--- Provided material ---

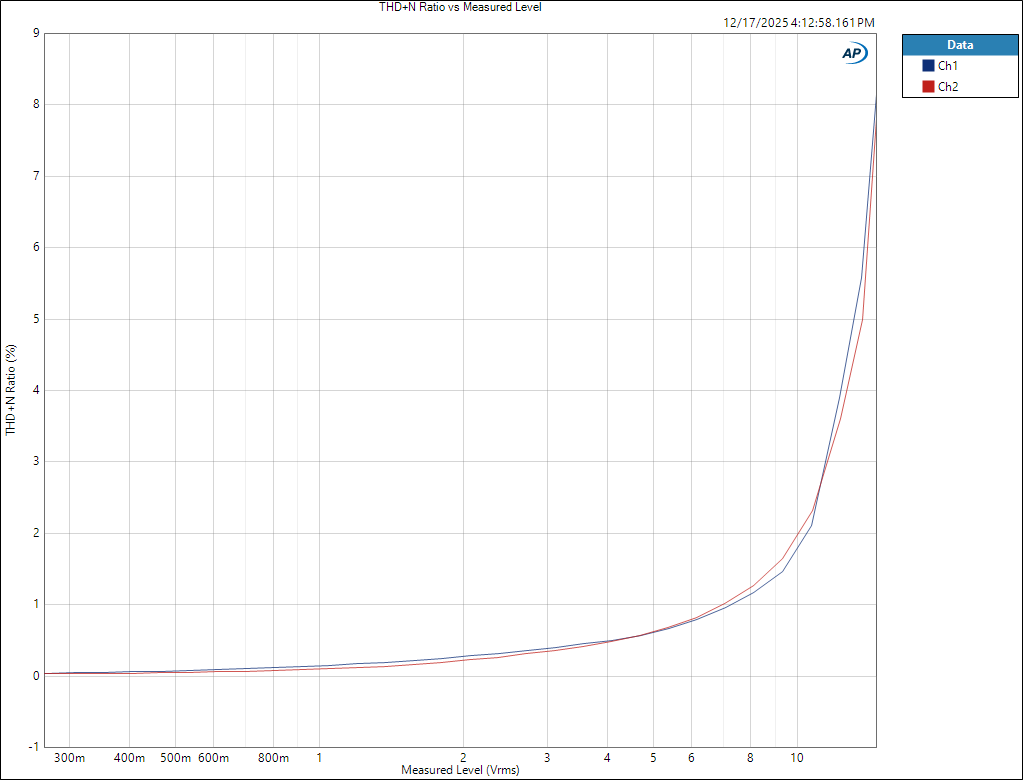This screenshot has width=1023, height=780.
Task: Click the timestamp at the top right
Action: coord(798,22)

==

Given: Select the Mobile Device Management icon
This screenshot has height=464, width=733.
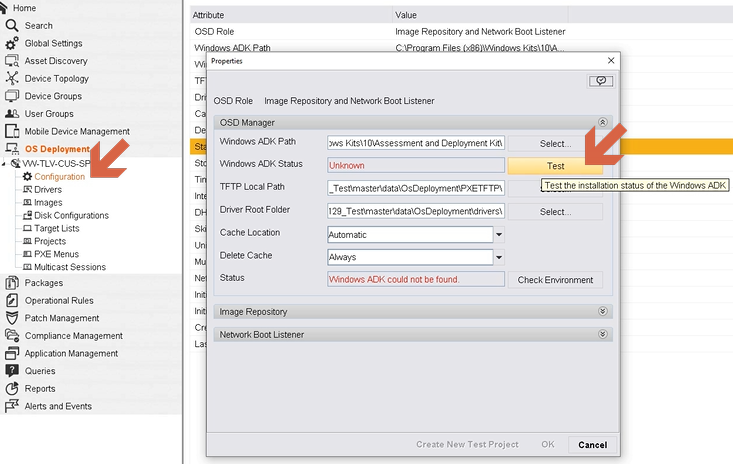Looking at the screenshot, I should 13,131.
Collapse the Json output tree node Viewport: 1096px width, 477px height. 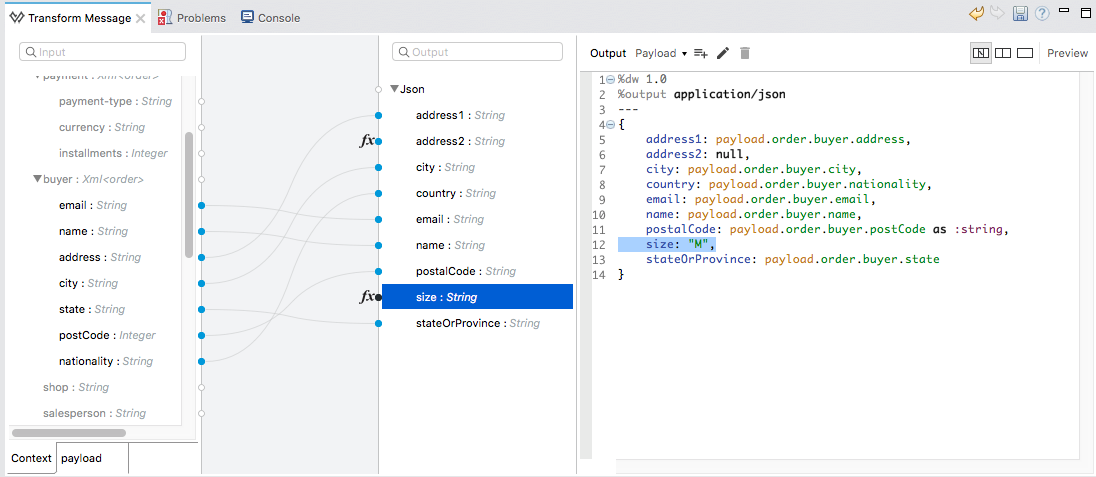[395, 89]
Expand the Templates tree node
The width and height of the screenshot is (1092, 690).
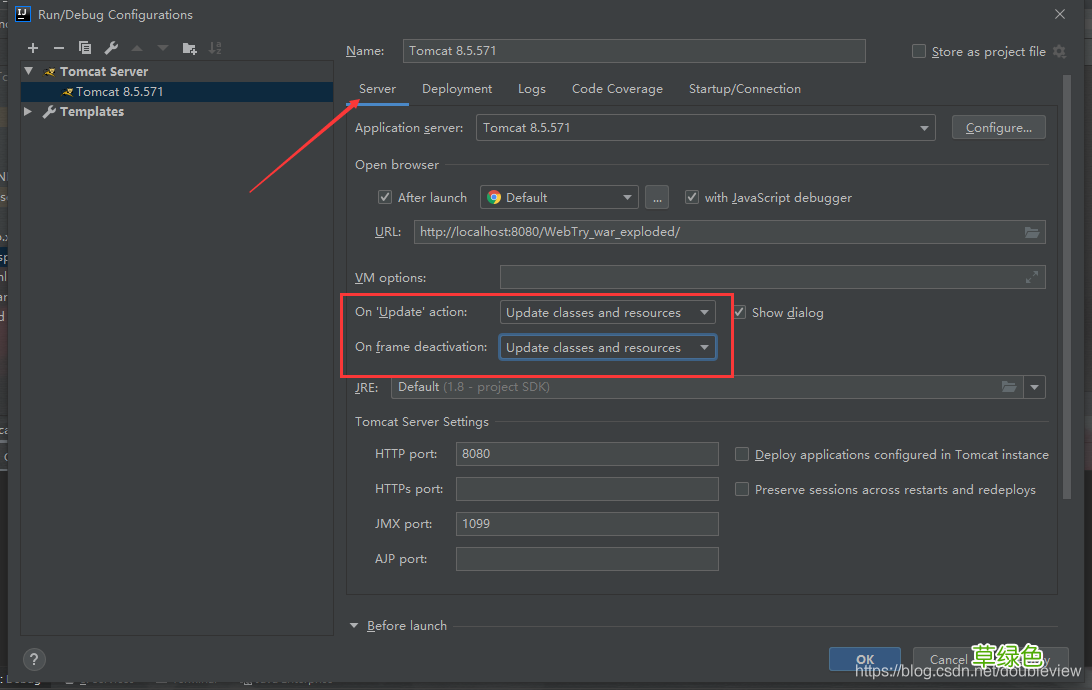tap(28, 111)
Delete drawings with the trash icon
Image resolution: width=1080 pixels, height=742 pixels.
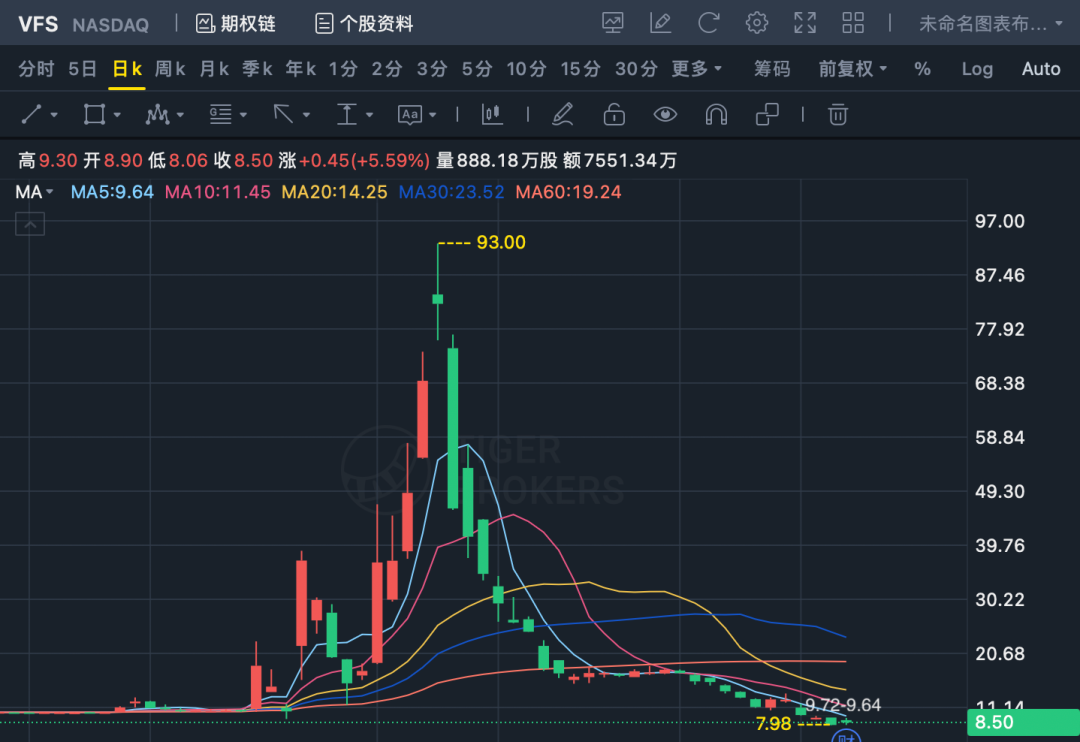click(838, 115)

--- Instructions for the task ---
Scan the material and collect every line that contains "icon".

--- Task solution ---
Given: Select the Mobile Device Management icon
Delete drawings with the trash icon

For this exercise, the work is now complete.